Ellie-Jane wrote:Fenella wrote:Ellie-Jane wrote:With DNA technology and general advances in forensics your objection holds no validity. If guilt is proven beyond absolute doubt they should swing.
Seems to me like you feel that Black has human rights and execution is not a option that we should discuss. What kind of person are you?
Are you suggesting that there are some convictions for murder where guilt is not proven beyond doubt? In that case, the whole system is flawed, and you couldn't really have the death penalty for one and not for another. You can't have a system where it's decided that someone is convicted with more certainty than another.
I don't see why people shouldn't object to the death penalty - it doesn't make them a bad "kind of person".

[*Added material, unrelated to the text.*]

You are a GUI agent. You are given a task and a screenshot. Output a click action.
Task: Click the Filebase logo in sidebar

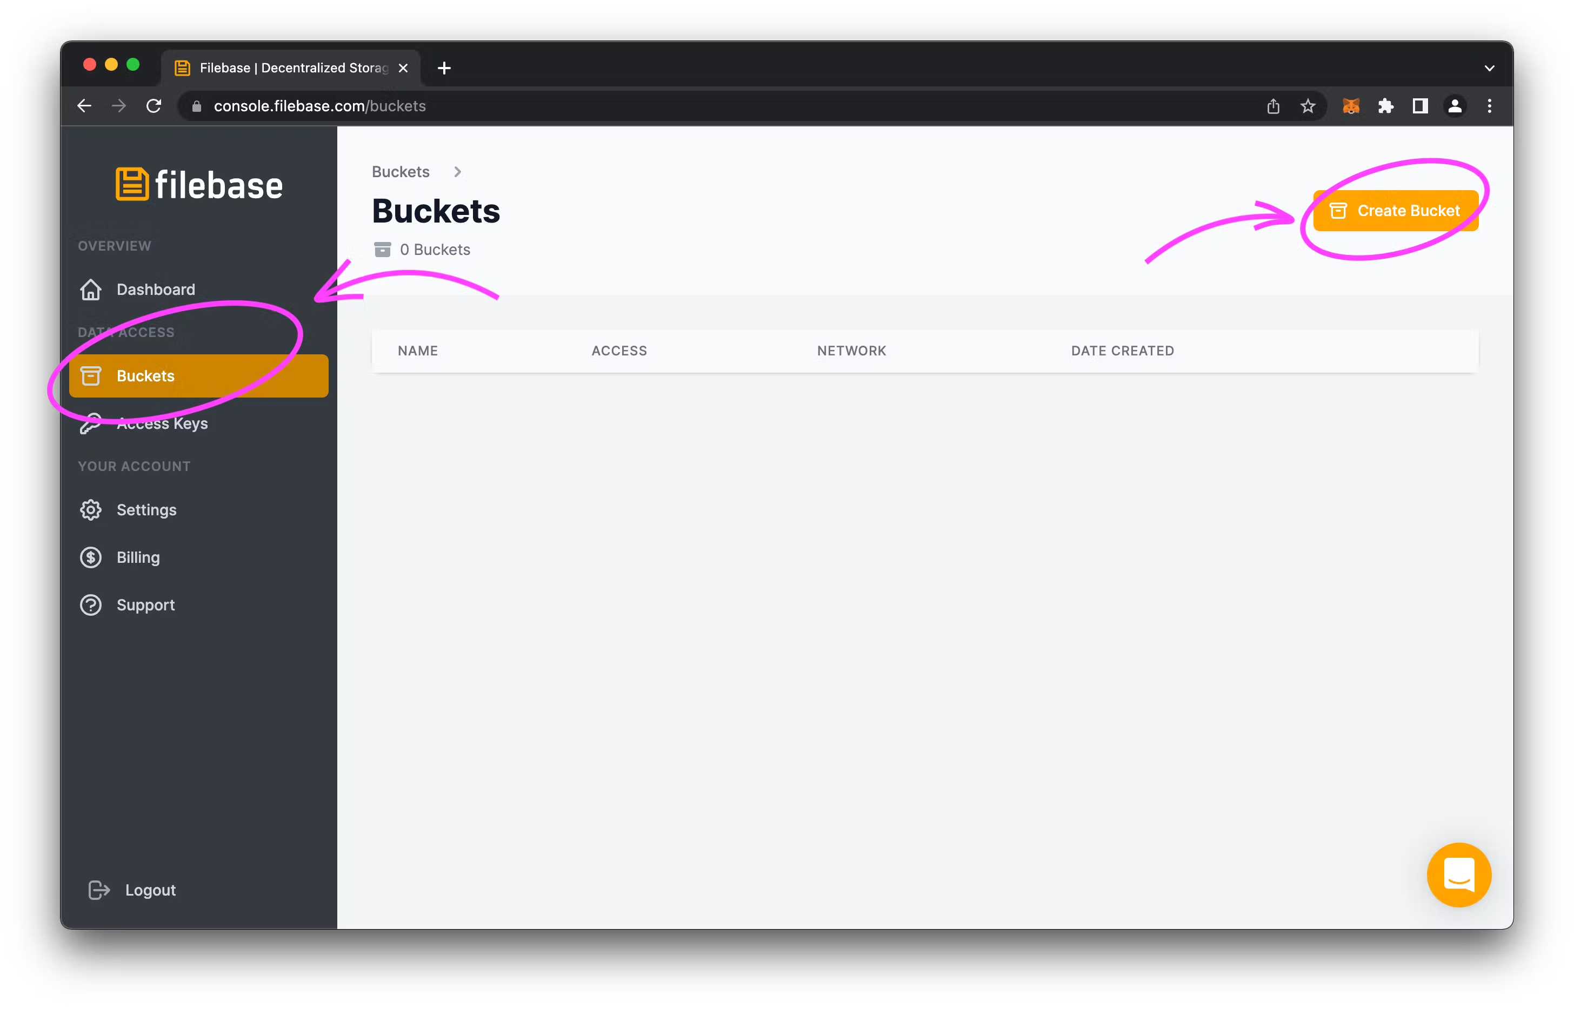click(x=199, y=185)
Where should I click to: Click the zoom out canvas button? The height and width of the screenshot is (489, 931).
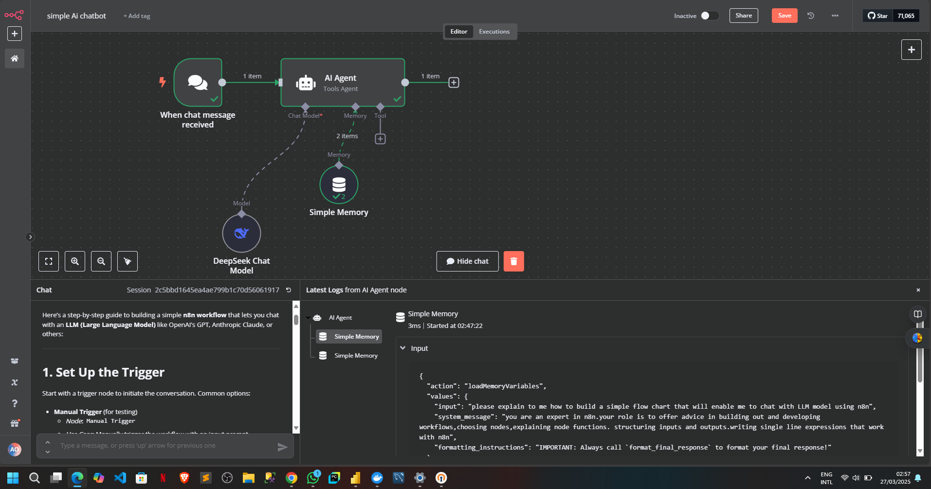point(101,261)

I'm not suggesting anything of the kind. Guilt should always be based on their being absolutely no doubt.
So you don't agree with it, that's up to you.
I happen to think that keeping a monster like Black alive poses a serious risk of other children being brutely murdered. The monster may be inside now but you can be certain that the do-gooder brigade will be fighting his corner. Our taxes will be used for appeal after appeal and then he will eventually be released early, given a new identity and a home in an area where there are plenty of potential victims for him to pray on.

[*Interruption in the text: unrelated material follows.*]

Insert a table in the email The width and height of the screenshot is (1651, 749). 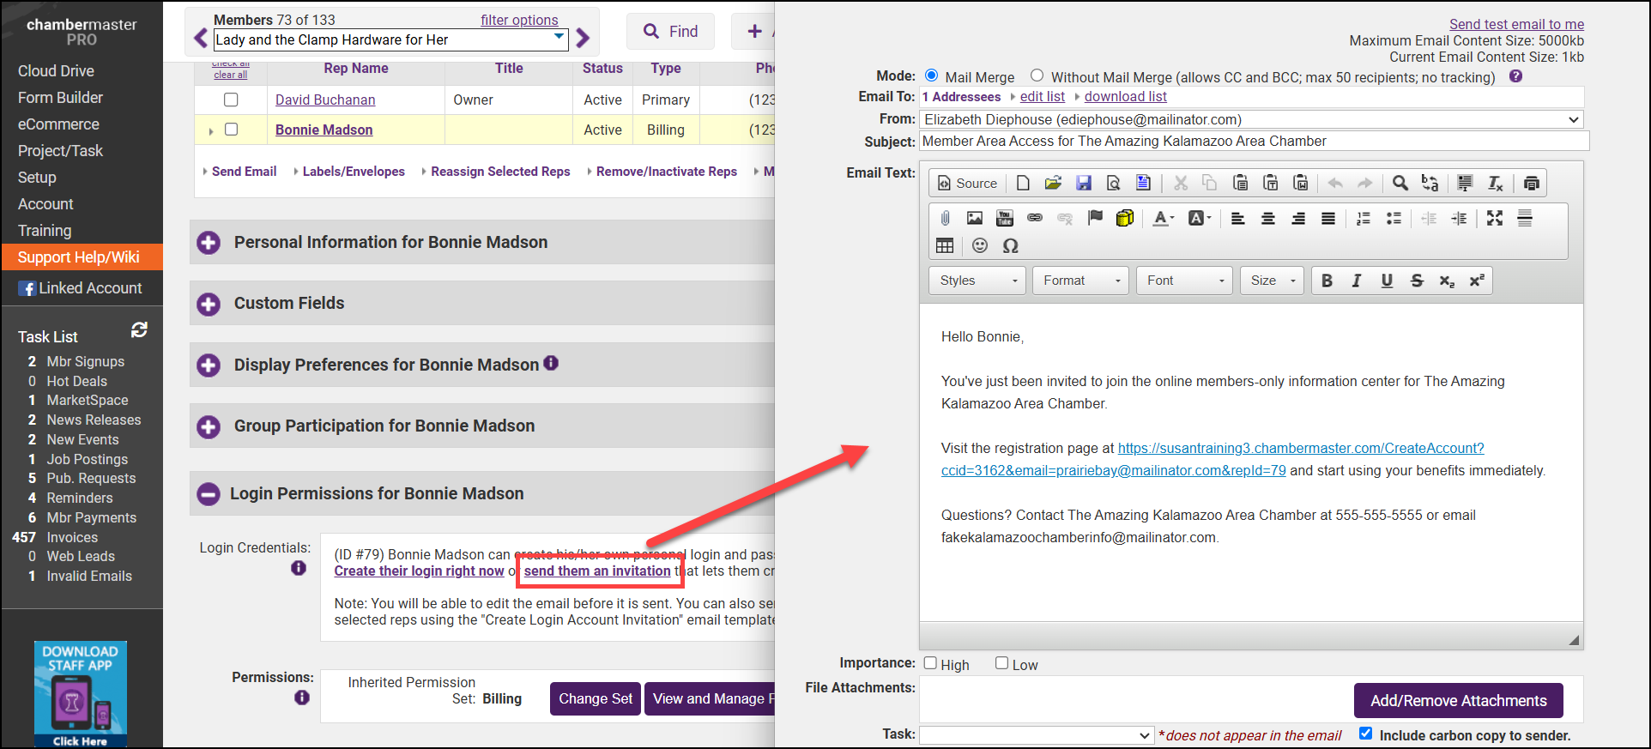(x=945, y=246)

Of course while he is inside he will have all of the comforts he wants and if he doesn't he can claim a breach of his human rights and our taxes will be used to compensate him. He will have access to free gymnasium facilities (the kind that normal hard working people have to pay an annual fee for), the oppotunity for educational advancement (while us normal people have to pay for such things), internet access without having to pay for a computer or the monthly ISP charges and he doesn't even have to buy a TV licence but he can still watch TV can't he. Of course let's not forget that he currently has a roof over his head without any of the bills that us normal people have to pay, including food. Of course he also gets his own person protection to ensure that other prisoners don't give him what he truely deserves.
I don't know if you work or not, but if you do you can be happy in the knowledge that your taxes are helping to keep this monster and provide for all his needs and all of his appeals.
Well all murder convictions are based on there being no reasonable doubt, but some are overturned on appeal, so clearly there was doubt there to begin with.
You seem to be advocating a harsher prison life, and I have no objection to that. This particular man was I believe sentenced to at least 35 years, which will make him pretty old if he gets out, but really it should have been life without parole. I doubt he will serve any more time than he would have done had he not been convicted of Jennifer's murder. Perhaps the courts should make more use of consecutive sentences so that one crime is not lost amongst others.